Article Content
By: Ben Hanuka
Edited by: Rebecca Colley
A franchise system that grows beyond the first batch of five to ten locations is no longer a “startup”. At this stage, it should take care of disclosure issues and other legal housekeeping work, while embarking on further expansion. As a growing system, what worked in the past during the startup phase may not be robust enough to protect the franchisor from rescission and other legal risks going forward. The review process may involve an update to key franchise documents and the disclosure process. Typically, at this point in the lifecycle of the franchise system, the franchisor should bring on board a specialized franchise lawyer to work with the franchisor or its existing corporate legal counsel to review their documents, processes, and practices and to take corrective action where needed.
Over time, the franchise system may also need to evolve in order to keep pace with the market and business environment. This can mean changes to policies, procedures and operating standards that need to be put in place in a commercially reasonable manner and communicated to the franchisees.
As the franchise system grows over time, the franchise agreements of some of the original franchisees will expire and renewal considerations will come into play. The franchisor will need to consider various renewal-related rights and obligations based on the terms of the franchise agreement.
This article examines legal issues and potential challenges that franchisors may face as they leave the startup phase, together with links to relevant resources.
Common challenges faced by growing franchisors
Even if no longer a pure startup, a relatively young franchisor may be unaware of weaknesses in its franchise system that can put it at risk as it adds new locations.
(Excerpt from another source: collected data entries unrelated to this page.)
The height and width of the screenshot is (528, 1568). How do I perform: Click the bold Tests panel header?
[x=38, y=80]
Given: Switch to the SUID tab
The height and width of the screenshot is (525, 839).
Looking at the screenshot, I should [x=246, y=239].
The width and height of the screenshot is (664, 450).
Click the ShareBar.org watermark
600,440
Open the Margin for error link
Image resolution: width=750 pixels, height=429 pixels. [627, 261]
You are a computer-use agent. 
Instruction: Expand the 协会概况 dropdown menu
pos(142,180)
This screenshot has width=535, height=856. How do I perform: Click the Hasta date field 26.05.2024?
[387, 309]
These risks include the following:
- a franchise disclosure document (FDD) that is not fully compliant with provincial franchise disclosure law (our article, A Franchisor’s Comprehensive Guide to Updating an FDD, explores the process of bringing an FDD up to legal compliance);
- the leases of some early locations may be controlled by franchisees, which can impede the franchisor’s ability to retain desirable locations if the relationships with those franchisees do not survive, and
- some key provisions in the franchise agreement may not protect the franchisors’ best interests (e.g., poorly written non-competition provisions).
Our article Preparing A Franchise System for Growth delves into some of these common challenges and provides some guidance about where growing franchisors need to focus to get their house in order.
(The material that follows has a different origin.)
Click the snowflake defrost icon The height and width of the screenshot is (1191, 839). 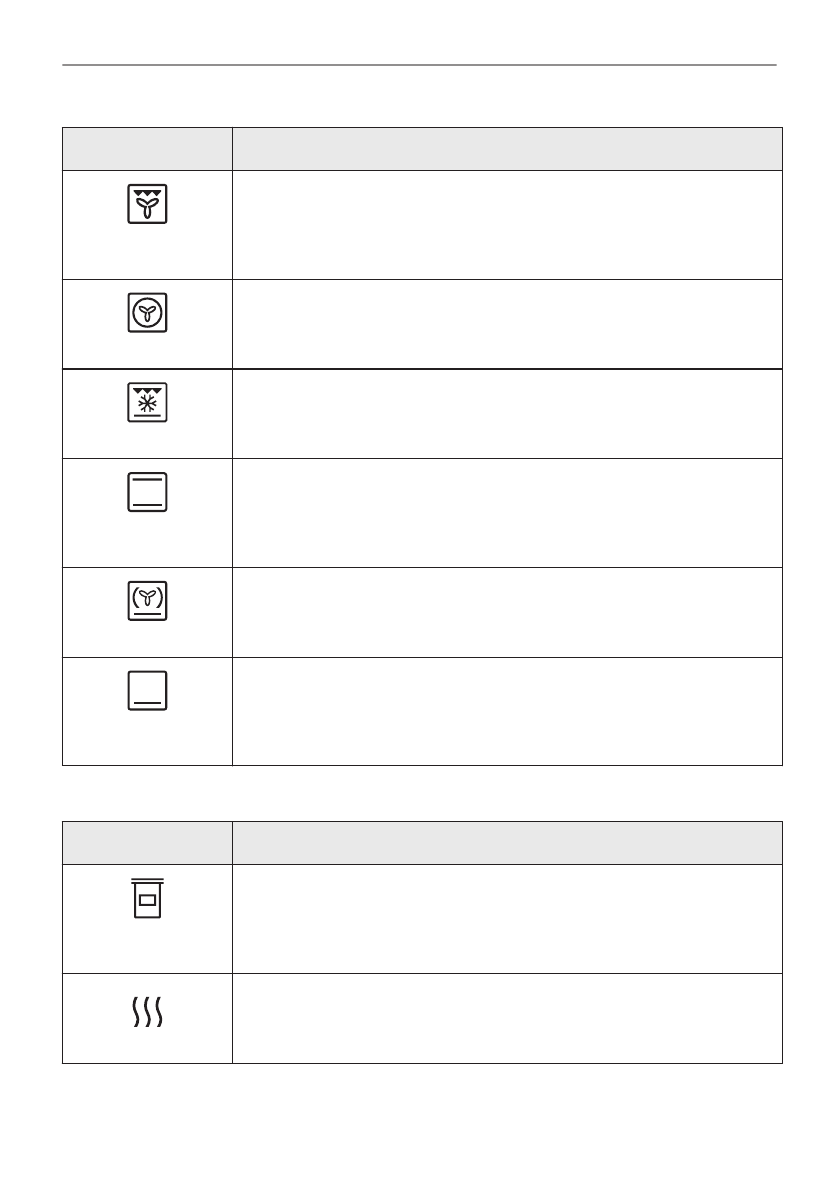(147, 403)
Streamlining the franchise disclosure process
Small and mid-sized franchisors often rely on an outdated disclosure process that they started using in the early days of the franchise system. Those early disclosure documents often fall behind the reality of the key elements of the franchise system, such as site-selection, location setup, operations and terminations. This can put franchisors at significant risk of non-compliance and rescissions, particularly if adding more locations without updating the documents.
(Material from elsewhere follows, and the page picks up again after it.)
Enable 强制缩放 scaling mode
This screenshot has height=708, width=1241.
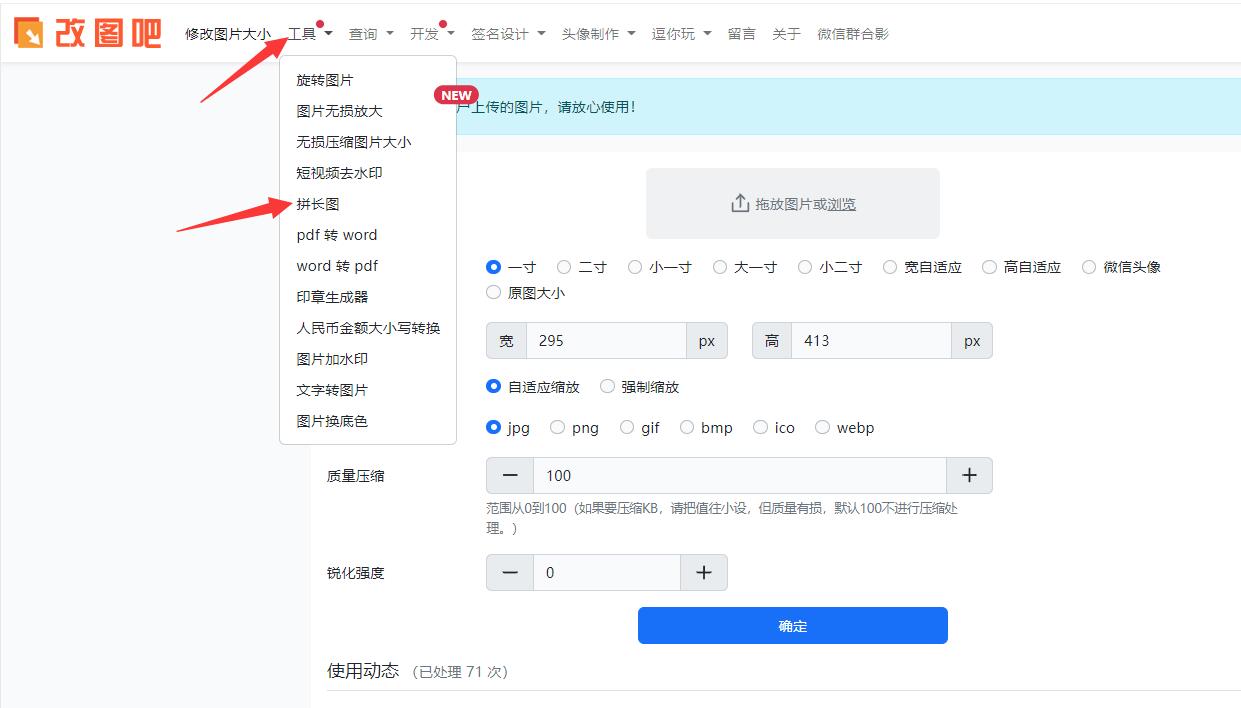tap(607, 386)
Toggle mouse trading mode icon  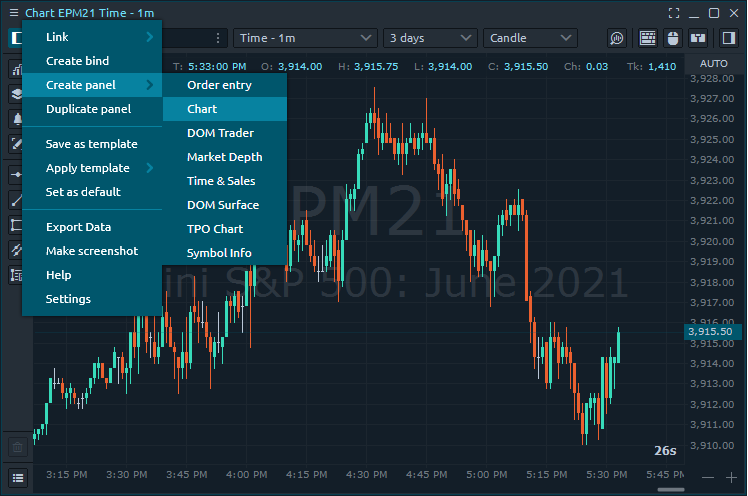click(x=673, y=38)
The FDD itself may be legally deficient by missing key documents or location-specific material facts. Our article 5 tips to Identify Disclosure Risks for Growing Franchisors outlines common FDD errors and omissions that growing franchisors should be wary of before continuing to issue any more non-compliant FDDs.
Once the FDD is brought up to current legal standards, the franchisor should:
- identify franchise sales in the past two years that involved non-compliant FDDs, where there is risk that the franchisee could exercise a rescission right;
- strategically assess which franchisees to approach and when, and
- implement a strategy to correct the errors and omissions in the disclosure that had been delivered.
An approach for taking this corrective action is outlined in our article, Four-Step Plan to Mitigate Rescission Risks, which discusses strategies to work with franchisees who may have received improper disclosure.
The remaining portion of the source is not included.